**THE RECORDS**
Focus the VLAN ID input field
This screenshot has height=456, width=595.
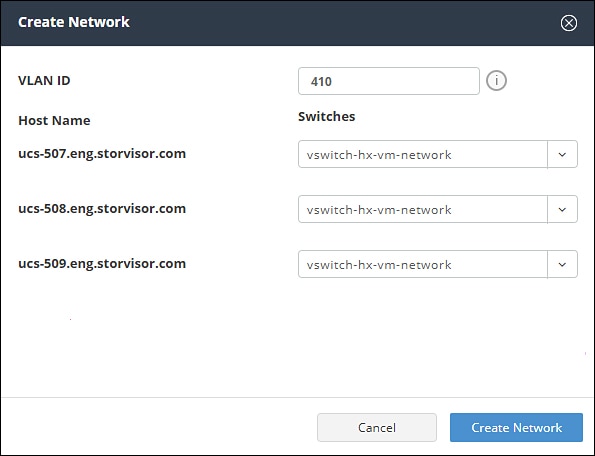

---

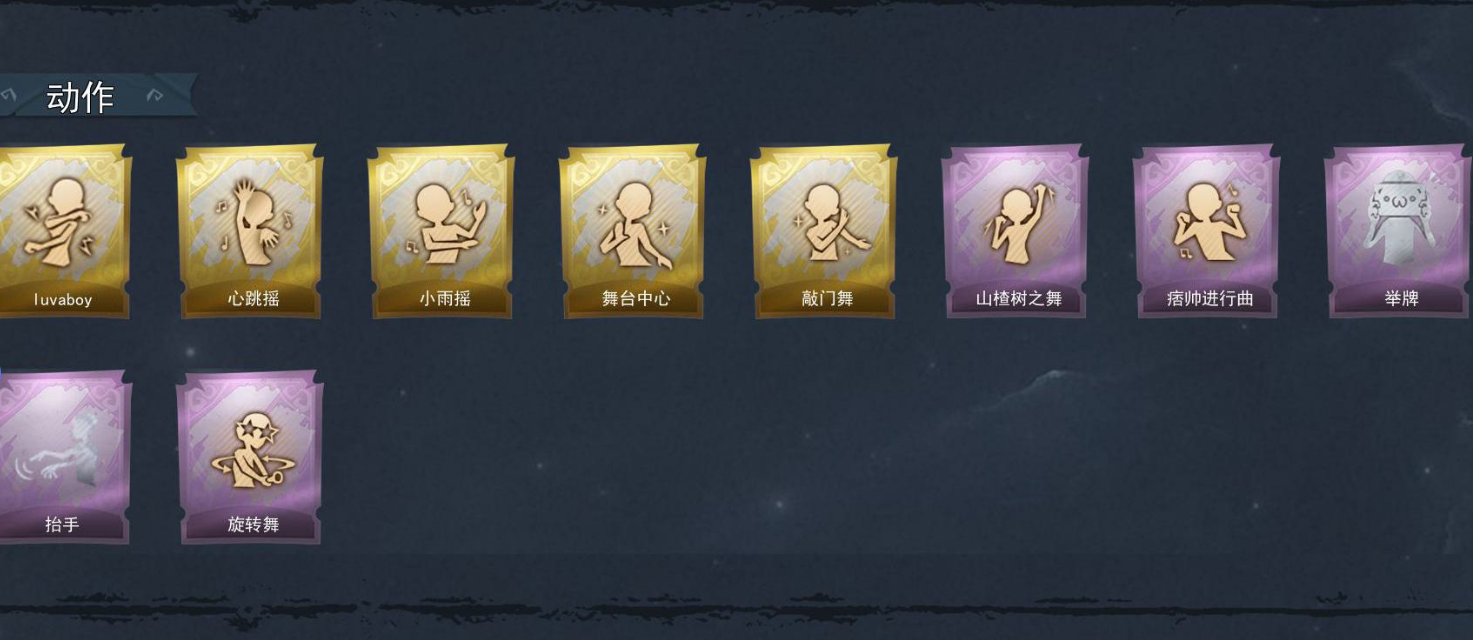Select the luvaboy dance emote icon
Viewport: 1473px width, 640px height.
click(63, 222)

**PROBLEM STATEMENT**
Repeat the material from the line with "Focus the VLAN ID input field" up to and including the line with "This screenshot has height=456, width=595.", switching "input field" to "text box" and leaving everything else unchanged.

**OUTPUT BELOW**
Focus the VLAN ID text box
This screenshot has height=456, width=595.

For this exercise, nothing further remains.